Writing a simple Sudoku solver in F#

To continue learning about F# and to practice programming functionally, I have written a simple Sudoku solver. I use the word simple, because some simple Sudoku problems can be solved only by going over the board and removing entries without having to make “guesses” and backtracking.

This guessing and backtracking usually involves implementing a depth-first search when writing a Sudoku algorithm.

In the interest of time (there’s another project which I have been delaying for months and need to be starting) I have only implemented a solution to the easy type of Sudokus.

The first part is writing code that checks whether a board is correctly solved. This part can be done first and it’s better to do so since we will need it to check whether our Sudoku solver actually works.

The process is pretty easy, in Board.fs I implement the types I need to represent the board (Value) and it’s state (BoardSolved).

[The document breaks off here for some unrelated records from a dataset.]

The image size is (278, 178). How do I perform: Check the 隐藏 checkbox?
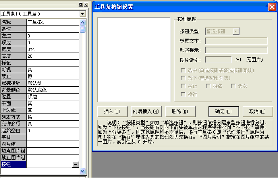click(208, 86)
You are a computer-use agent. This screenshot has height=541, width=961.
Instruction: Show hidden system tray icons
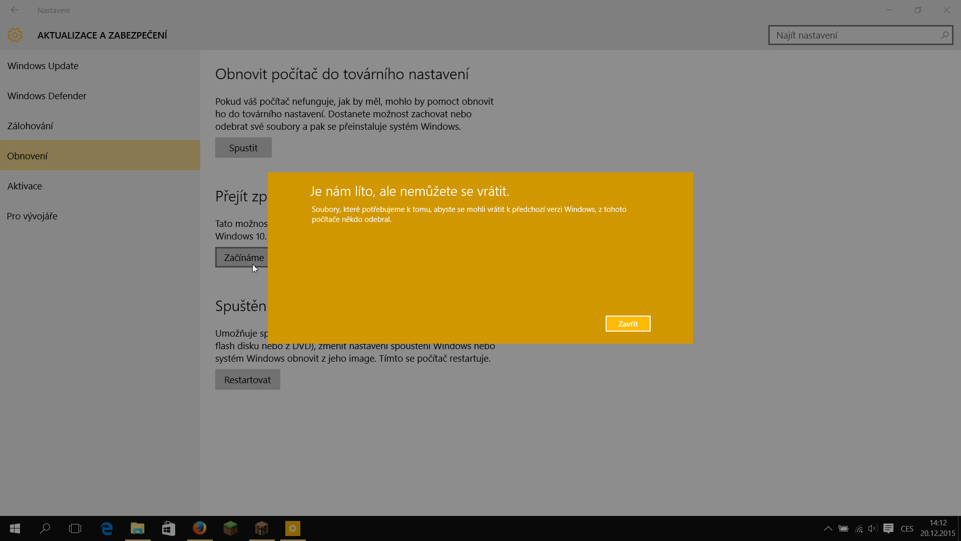coord(828,528)
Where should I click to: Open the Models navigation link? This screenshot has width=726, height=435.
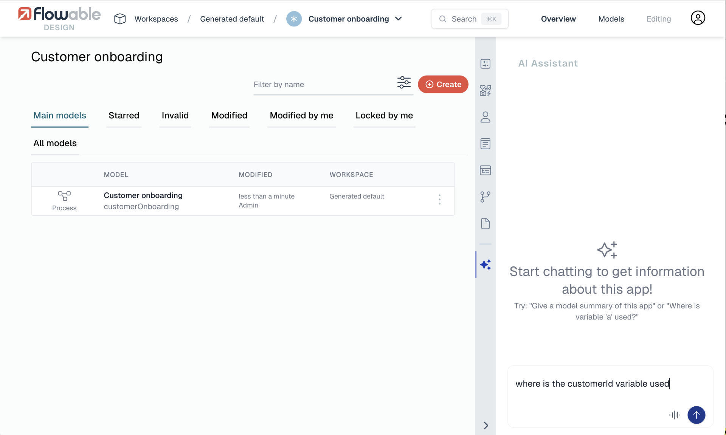(x=611, y=19)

Checking the board implies collecting all it’s rows, columns and boxes (which are nine 3×3 regions on the board) and then checking them for duplicates.

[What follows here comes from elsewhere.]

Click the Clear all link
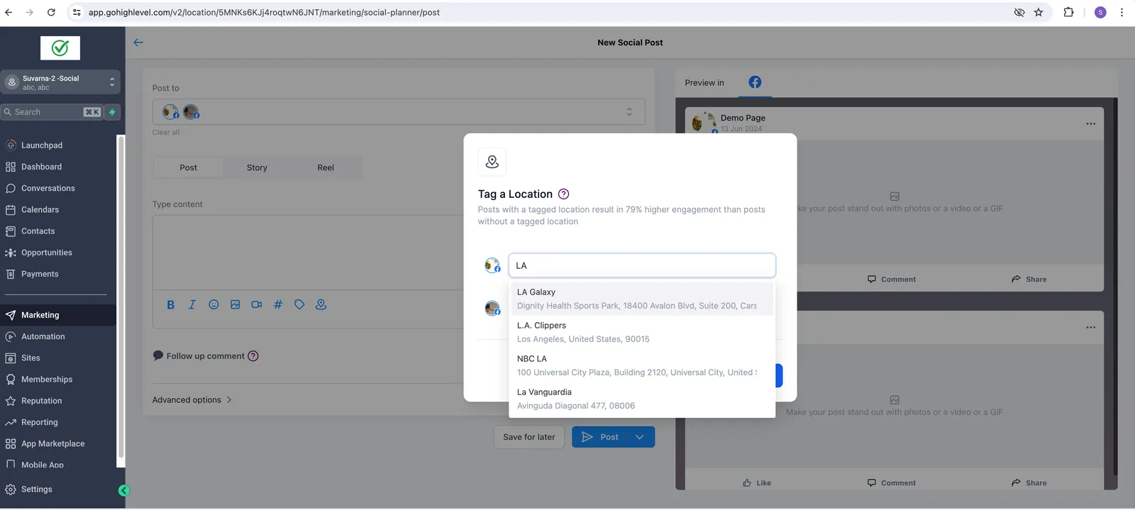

To solve a board we go over all rows, columns and boxes and for each item in these collections we remove from the list of possible values those values which have already been selected in another item. I call this “locking” the values.

This operation is applied successively until the board is solved. The most complicated part came because I used a 2D array to represent the board but I needed to convert the rows, columns and boxes values to lists. Converting the lists generated from the boxes was the single most complicated and longest part of the whole program.

I guess it pays to just use lists for everything and skip on using arrays. The language and it’s libraries are pretty much made for working with lists and sequences so when you deviate from that you end up having to write additional code.

Here is the GitHub repo with the whole thing.

To make this solver capable of solving any Sudoku, we would need to change the

| BoardUnlocked -> failwith “Board not yet solved”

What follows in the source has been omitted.